I am running a 4 Titan V box with no other tasks.  It has an Epyc 7282 (16c/32t) cpu right now.

When I run it on Nvidia MPS server with 4x per GPU the time each task takes approximates the top performing Titan V boxes of the Top 50.

They are running 5x not 4x.  When I run 5x my tasks split between under 2000s and over 2000s both of which are slower than the top performer task times.

So it looks like I need more "real" cpu cores.  The choices in ascending sequence of cost are 7402 (24c/48t), 7f72 (24c/48t, 3.6MHz) and a 7742-class cpu (64c/128t).

Anyone of these choices will raise production.  In theory and probably practice the 7f72 will raise production the most.  But provide the least increase available to run any cpu-only tasks.

Comments?

 

A Proud member of the O.F.A.  (Old Farts Association).  Be well, do good work, and keep in touch.® (Garrison Keillor)  I want some more patience.

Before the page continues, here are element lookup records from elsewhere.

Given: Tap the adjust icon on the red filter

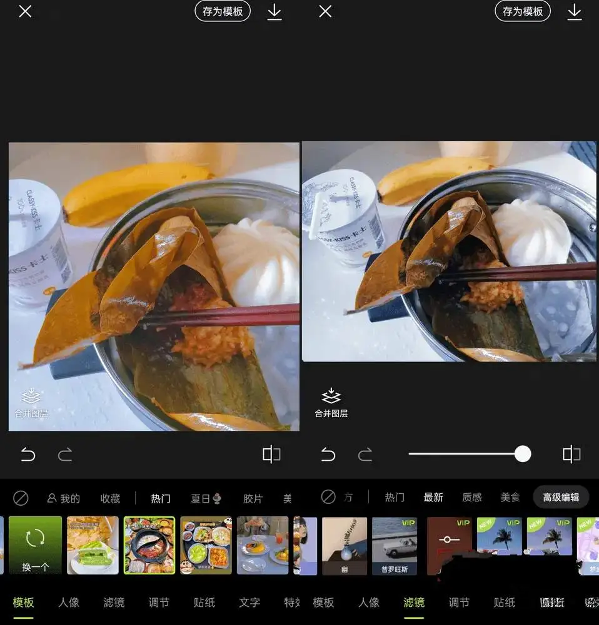Looking at the screenshot, I should coord(449,540).
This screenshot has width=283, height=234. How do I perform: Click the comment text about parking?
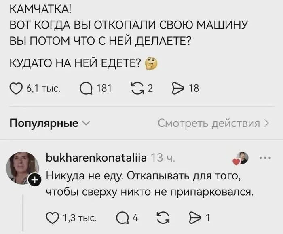[149, 183]
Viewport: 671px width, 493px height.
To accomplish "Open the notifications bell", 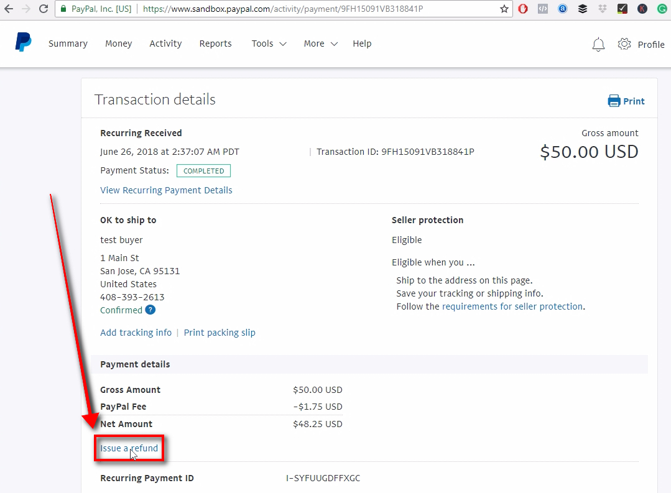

RIGHT NOW!

pututu
pututu
Joined: 6 Apr 17
Posts: 67
Credit: 653417392
RAC: 1

Tom M wrote: It is clear

Tom M wrote:

It is clear that running on "real" cores when you are running the 1.07/1.08/1.15 versions the tasks run more quickly.

I am running a 4 Titan V box with no other tasks.  It has an Epyc 7282 (16c/32t) cpu right now.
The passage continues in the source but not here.